→ Schriftliche Anweisung
Gib aus dem Forenthread zur Abfahrt vom Tremalzo den Abschnitt wortgetreu aus, der mit „ich habe ne“ beginnt und sich bis einschließlich „die andere Richtung.“ fortsetzt.

→ Textpassage
# Vom Tremalzo runterfahren



## downgrade (4. Mai 2007)

Ist es auch möglich, vom Tremalzo über die Wege 218 oder 220 runterzufahren nach Tremosine (genauer Pieve)?
Mein fahrtechnisches Können ist Mittelklasse beim Downhill ...
Und ich war noch nie am Gardasee mit dem Bike.

Gruß
Ralf


----------



## cebe (5. Mai 2007)

Hallo Ralf,

ich habe ne ganze Zeit gebraucht, um zu kapieren, welche Wege Du meinst. Da sie in meiner Karte (freytag & berndt) unter der Nummer 18 und 20 laufen. In der Lagir Alpina-Karte laufen sie unter 218 und 220.

Der 18er bzw 218er ist im Moser als Trailauffahrt beschrieben. Tour Nr. 24 "Passo Nota". In dieser Richtung ist es eine Traumstrecke, landschaftlich super, aber da der Weg doch hin und wieder etwas ausgesetzt ist steige ich auch mal ab und schiebe ein paar Meter. Dadurch ist natürlich der Fluß etwas unterbrochen, was ich aber gerne hinnehme. In umgekehrter Richtung ist wohl die Auffahrt von der Teerstraße im Valle di Bondo hoch zum Bocca di Fobia etwas heftig. Das ist bergab ein Traumtrail aber bergauf  Der Rest sollte genauso gehen wie in die andere Richtung.

→ Bereitgestelltes Material
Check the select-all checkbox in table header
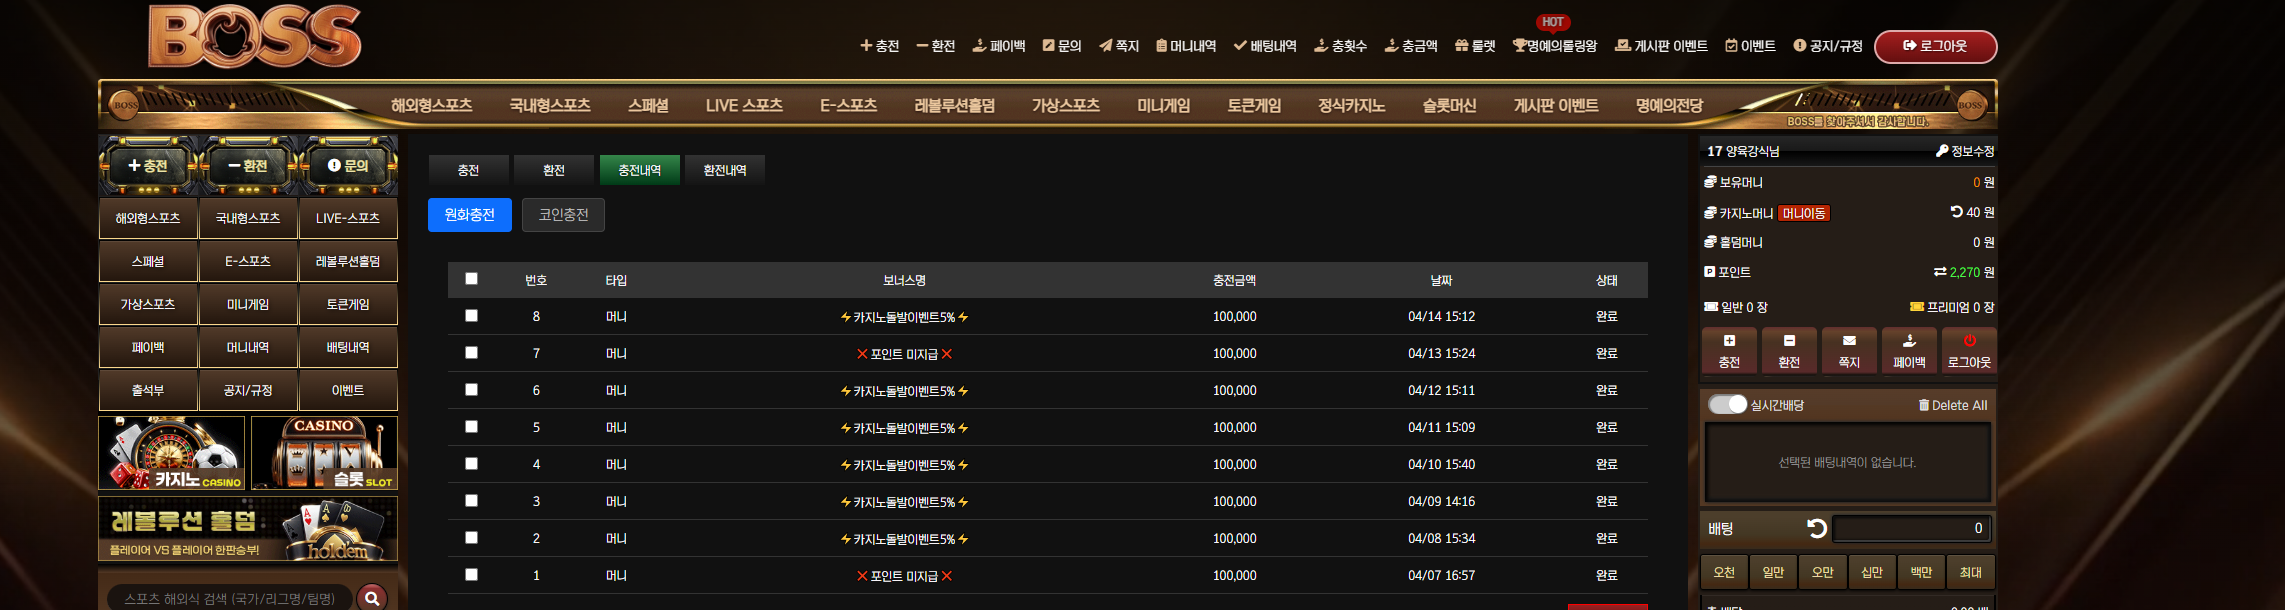The height and width of the screenshot is (610, 2285). 471,279
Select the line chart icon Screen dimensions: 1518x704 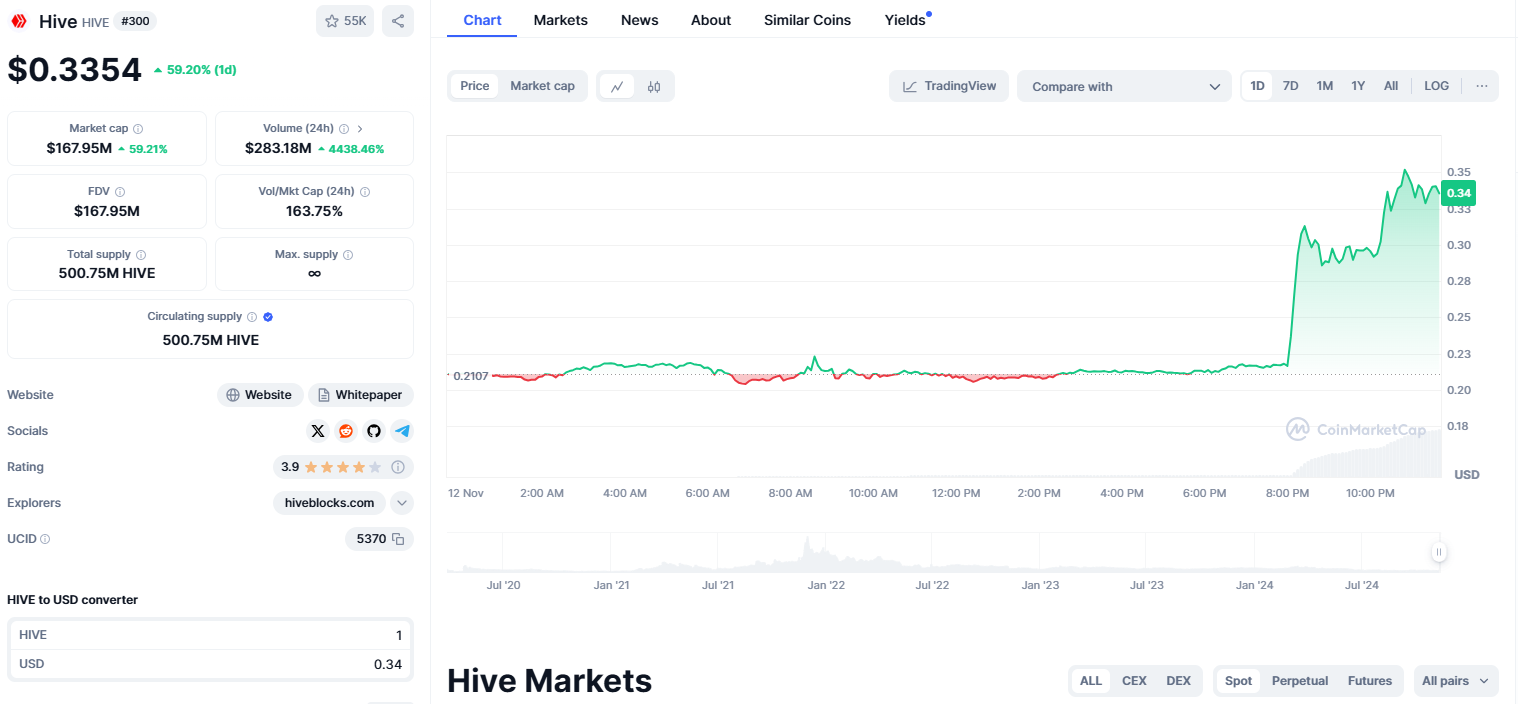tap(617, 87)
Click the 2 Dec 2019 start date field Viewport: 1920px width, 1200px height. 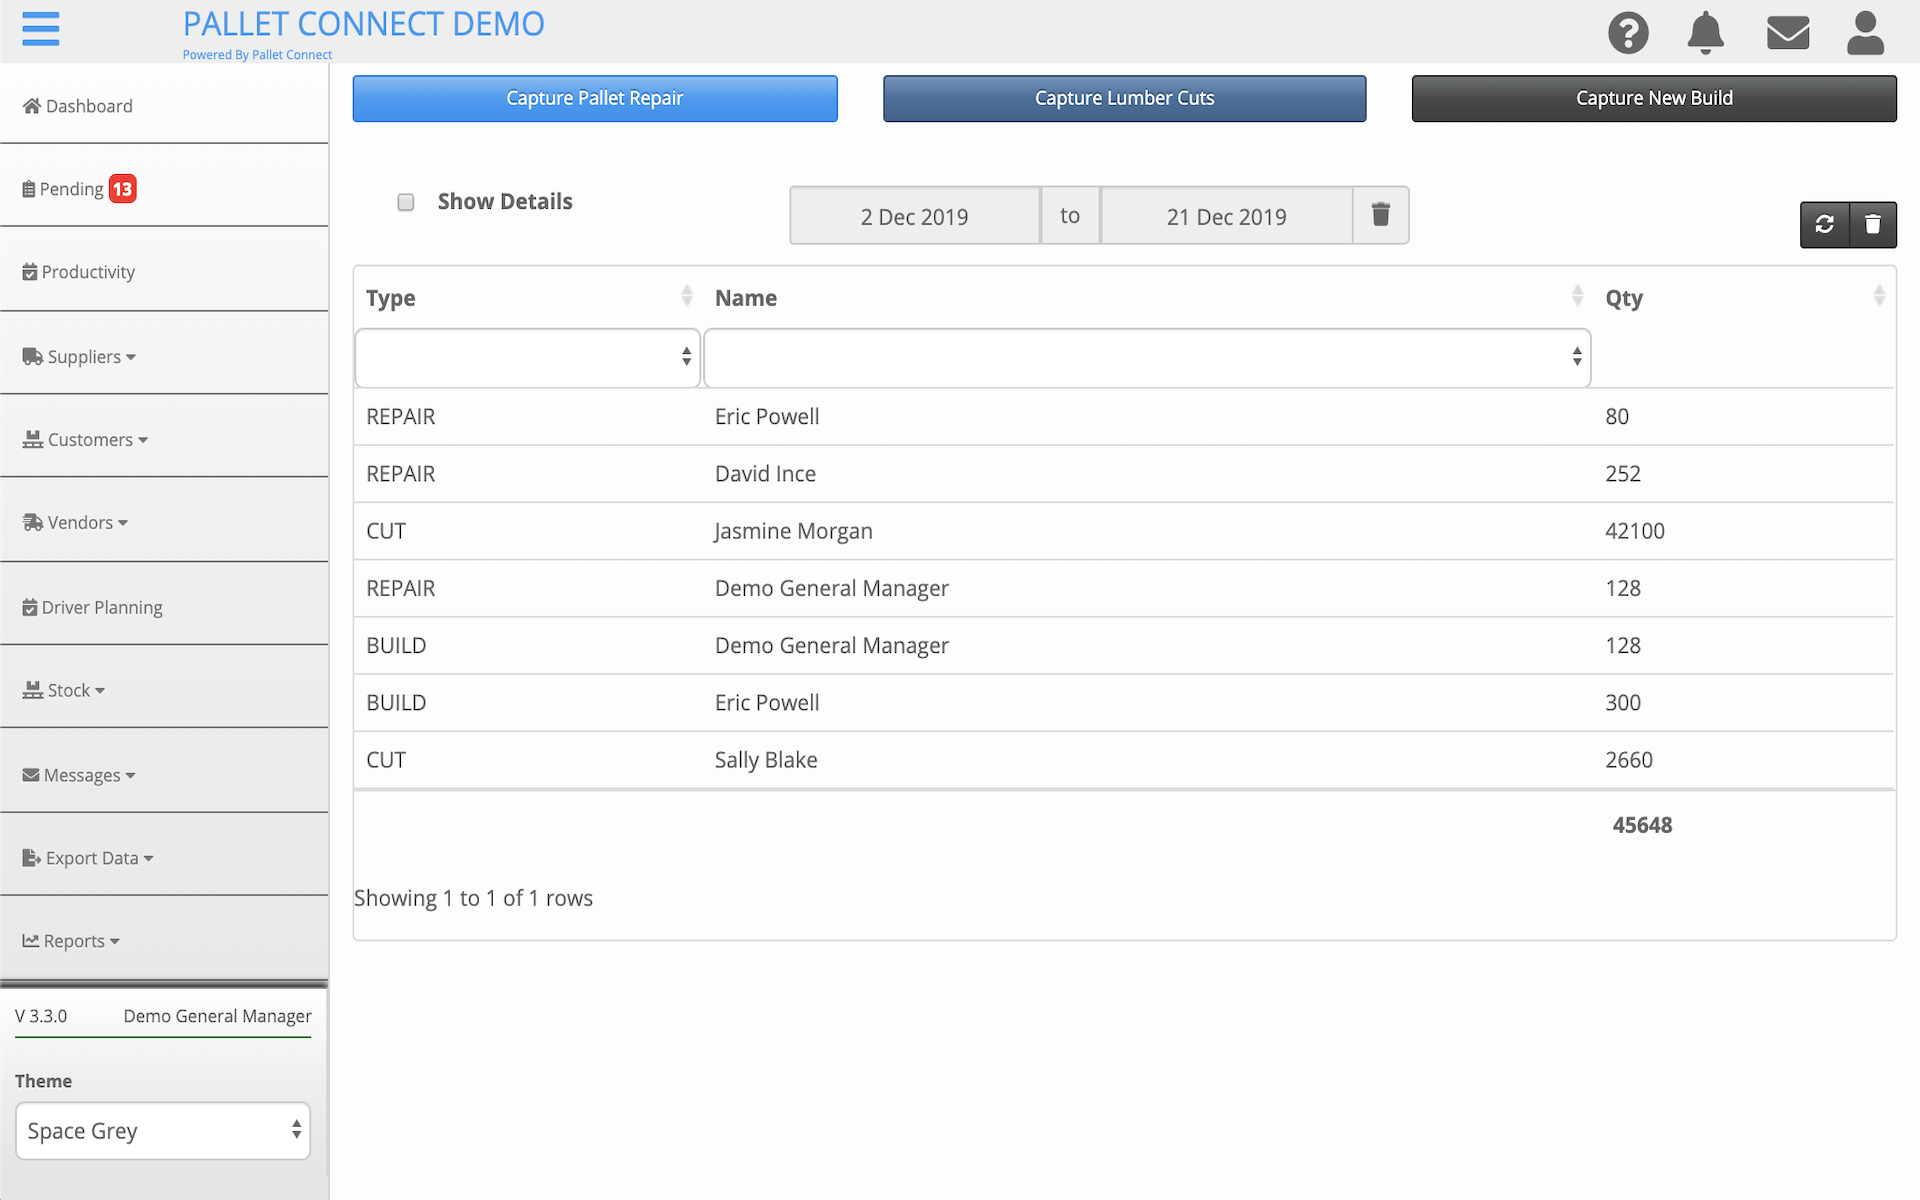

→ Ergebnis
ich habe ne ganze Zeit gebraucht, um zu kapieren, welche Wege Du meinst. Da sie in meiner Karte (freytag & berndt) unter der Nummer 18 und 20 laufen. In der Lagir Alpina-Karte laufen sie unter 218 und 220.

Der 18er bzw 218er ist im Moser als Trailauffahrt beschrieben. Tour Nr. 24 "Passo Nota". In dieser Richtung ist es eine Traumstrecke, landschaftlich super, aber da der Weg doch hin und wieder etwas ausgesetzt ist steige ich auch mal ab und schiebe ein paar Meter. Dadurch ist natürlich der Fluß etwas unterbrochen, was ich aber gerne hinnehme. In umgekehrter Richtung ist wohl die Auffahrt von der Teerstraße im Valle di Bondo hoch zum Bocca di Fobia etwas heftig. Das ist bergab ein Traumtrail aber bergauf  Der Rest sollte genauso gehen wie in die andere Richtung.